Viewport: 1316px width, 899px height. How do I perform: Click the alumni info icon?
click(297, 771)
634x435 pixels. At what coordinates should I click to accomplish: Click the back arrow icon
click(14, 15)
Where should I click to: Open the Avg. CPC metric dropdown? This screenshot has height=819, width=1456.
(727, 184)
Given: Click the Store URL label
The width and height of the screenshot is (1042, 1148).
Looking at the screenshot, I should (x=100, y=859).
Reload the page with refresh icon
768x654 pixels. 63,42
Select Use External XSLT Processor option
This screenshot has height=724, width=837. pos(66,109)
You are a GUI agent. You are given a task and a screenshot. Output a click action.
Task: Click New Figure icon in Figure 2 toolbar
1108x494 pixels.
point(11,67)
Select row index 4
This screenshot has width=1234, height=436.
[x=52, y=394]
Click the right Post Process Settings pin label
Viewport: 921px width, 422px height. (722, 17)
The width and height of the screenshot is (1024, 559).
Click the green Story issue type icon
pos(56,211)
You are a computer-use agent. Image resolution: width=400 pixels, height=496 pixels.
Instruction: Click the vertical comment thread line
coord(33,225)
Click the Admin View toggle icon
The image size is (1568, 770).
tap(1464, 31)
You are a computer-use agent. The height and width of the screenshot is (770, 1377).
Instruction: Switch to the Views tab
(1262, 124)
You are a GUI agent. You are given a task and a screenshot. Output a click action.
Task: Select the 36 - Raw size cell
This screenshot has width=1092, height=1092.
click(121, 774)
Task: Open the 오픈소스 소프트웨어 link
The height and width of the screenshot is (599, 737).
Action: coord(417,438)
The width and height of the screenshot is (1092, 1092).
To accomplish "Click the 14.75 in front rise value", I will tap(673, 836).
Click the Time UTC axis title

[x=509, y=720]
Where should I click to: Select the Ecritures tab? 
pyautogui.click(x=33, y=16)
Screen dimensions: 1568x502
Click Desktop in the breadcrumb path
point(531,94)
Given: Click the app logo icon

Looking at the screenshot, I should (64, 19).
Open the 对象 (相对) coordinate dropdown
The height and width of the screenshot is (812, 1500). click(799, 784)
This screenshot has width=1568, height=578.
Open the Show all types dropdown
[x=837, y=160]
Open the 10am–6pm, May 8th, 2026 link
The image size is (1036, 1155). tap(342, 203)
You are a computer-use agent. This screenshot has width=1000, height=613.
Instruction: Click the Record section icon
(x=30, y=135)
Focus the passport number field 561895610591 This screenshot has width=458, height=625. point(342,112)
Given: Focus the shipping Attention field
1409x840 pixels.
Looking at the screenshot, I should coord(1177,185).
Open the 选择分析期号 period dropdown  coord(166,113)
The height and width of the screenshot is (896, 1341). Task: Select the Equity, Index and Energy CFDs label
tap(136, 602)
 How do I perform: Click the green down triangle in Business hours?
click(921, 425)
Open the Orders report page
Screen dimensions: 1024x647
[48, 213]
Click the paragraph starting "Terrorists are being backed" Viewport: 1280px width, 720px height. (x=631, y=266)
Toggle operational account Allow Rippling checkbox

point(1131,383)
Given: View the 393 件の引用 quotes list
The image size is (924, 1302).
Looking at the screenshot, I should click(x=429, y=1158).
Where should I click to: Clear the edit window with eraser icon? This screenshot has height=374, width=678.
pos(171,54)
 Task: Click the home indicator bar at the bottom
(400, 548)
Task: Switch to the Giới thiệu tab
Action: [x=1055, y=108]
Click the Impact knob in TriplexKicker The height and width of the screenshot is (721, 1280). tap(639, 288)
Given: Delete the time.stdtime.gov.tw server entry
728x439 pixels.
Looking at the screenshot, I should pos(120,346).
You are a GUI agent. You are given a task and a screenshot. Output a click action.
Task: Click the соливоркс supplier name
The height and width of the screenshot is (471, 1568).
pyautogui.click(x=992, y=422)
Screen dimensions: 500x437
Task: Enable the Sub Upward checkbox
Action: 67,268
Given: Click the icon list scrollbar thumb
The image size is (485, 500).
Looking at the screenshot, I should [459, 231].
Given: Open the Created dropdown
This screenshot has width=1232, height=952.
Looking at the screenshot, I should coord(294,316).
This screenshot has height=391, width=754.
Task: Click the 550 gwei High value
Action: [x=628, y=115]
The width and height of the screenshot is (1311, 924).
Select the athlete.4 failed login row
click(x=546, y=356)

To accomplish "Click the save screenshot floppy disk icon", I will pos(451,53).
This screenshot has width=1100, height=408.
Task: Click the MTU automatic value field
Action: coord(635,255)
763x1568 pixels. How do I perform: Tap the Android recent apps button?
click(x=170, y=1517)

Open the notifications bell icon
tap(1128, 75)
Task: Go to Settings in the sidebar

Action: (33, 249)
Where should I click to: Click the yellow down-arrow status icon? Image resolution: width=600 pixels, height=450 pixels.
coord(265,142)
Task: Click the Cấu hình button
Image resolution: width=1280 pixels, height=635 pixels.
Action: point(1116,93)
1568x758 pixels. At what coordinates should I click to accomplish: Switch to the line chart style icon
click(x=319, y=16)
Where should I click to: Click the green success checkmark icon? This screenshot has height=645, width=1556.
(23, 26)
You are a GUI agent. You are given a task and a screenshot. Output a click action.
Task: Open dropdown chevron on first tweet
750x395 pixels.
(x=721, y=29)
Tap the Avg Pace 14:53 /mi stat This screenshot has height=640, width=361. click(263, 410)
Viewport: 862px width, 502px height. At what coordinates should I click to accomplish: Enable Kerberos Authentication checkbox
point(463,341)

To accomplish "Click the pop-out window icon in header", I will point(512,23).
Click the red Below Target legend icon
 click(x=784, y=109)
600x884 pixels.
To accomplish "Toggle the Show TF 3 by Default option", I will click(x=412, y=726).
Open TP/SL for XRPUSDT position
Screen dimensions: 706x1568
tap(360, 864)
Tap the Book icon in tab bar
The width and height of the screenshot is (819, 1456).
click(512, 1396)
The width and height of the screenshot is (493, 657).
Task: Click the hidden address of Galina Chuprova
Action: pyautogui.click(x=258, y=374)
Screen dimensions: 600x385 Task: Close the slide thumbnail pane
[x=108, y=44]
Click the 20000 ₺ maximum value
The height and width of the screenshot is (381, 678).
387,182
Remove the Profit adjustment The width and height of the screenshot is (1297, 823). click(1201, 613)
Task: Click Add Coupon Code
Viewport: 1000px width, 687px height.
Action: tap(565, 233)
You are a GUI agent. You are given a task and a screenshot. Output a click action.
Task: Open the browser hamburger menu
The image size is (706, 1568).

..............................

*GOAL OF THE EXERCISE*
For the entries, state the number of lines that include the string "list". Add no other words.

*ANSWER BOX*
2